How does this aid human-AI collaboration. Trust is fundamental to humans, emotions are fundamnetal to humans. It might not be that there is a direct way to connect human-AI collaboration to improvements of the most radical aspects of AI safety, but one could imagine that there is a path, where as systems become more and more integrated, the main factors influencing the outcome as systems surpass human understanding, will be how much of the core of our preferences we can load on the rocket as it fires off. This is not done by applying simple minded optimization, but there might be a chance it can at least be aided by focusing on building trustworthy collaborations between humans and AIs.

What does that mean, trustworthy collaborations between humans and AIs. It at least means that trust goes both ways. For now, and at least for the foreseeable future, humans will be the most capable in the trust department, since it is central to human psychology and sociality. But it is an empirical question, social scientists should actually focus on it, take it seriously, I think the social sciences have tools and methods for this, and it seems clear that it can have some impact.

I can start by introspecting. I trust a systems like Kyutai’s Unmute.sh more because the voice I selected for it was relatively bland, and because while it was flattering sometimes, it did not feel like it was manipulating me emotionally. I think some of us have met people where you feel like they are trying to get something out of you, they somehow are too sweet or something, this might set off some alarms in our internal trust systems. It also felt refreshing to talk to a system that I new was just 12B parameters. Thought it is impressive what 12B parameter models can do these days, there is something assuring about interacting with a smaller model that is smart enough to know some things that you can learn from but not much more. Maybe a feeling that you can “fathom” the depths of the model. Maybe we can think of it like this; when we interact with some other person, if we have a feeling that they have a lot of knowledge that is “relevant” to our situation, but they are not telling it, we feel something is off, we feel unsafe, and we cannot trust.
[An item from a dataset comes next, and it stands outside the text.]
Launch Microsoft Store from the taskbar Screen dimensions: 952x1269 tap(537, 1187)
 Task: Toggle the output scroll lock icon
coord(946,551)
Transparency is very “correlated” with trustworthiness even if they are distinct concepts and the relation between the two concepts is more complex. So, transparency as a tool for increasing trustworthy collaboration might happen at multiple levels: For a technical user, the feeling arising from the knowledge that the text-to-speech model is trained on open data, that underlying LLM is available and there might be people out there advancing open mechanistic interpretability of the model (Gemmascope). It would be interesting if this notion that I mentioned of feeling of fathomability of a model is a thing that can be investigated experimentally.
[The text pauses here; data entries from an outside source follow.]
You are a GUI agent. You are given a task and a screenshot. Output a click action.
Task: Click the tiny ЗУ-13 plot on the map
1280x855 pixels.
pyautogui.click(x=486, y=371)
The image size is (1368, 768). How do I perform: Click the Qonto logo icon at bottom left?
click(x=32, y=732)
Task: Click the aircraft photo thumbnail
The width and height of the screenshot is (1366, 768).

What kind of interactions do people want with AI systems and how dependent are they on capability? Most businesses want workers that are very capable, but they might not necessarily want them to be unlimited in their knowledge and understanding of situations. It’s not obvious what the answer is - misunderstanidng of situations, lack of context etc., can cause problems. But are there cases where it is a balance between trust and capability? I am not prescribing anything about how I want human-AI collaboration to be, but if we are facing a scenario where more and more of the population feel that spending time with voice assistants is worthwhile, then what characteristics do they have: Perhaps, we as humans are not always trying to only spend time with the most intelligent and emotionally advanced people - in humans there might be (statistical) trade-offs, where some people might be more funny or chill if they are not as intelligent and goal oriented and emotionally aware as they could be. I might be wrong about that, just an idea.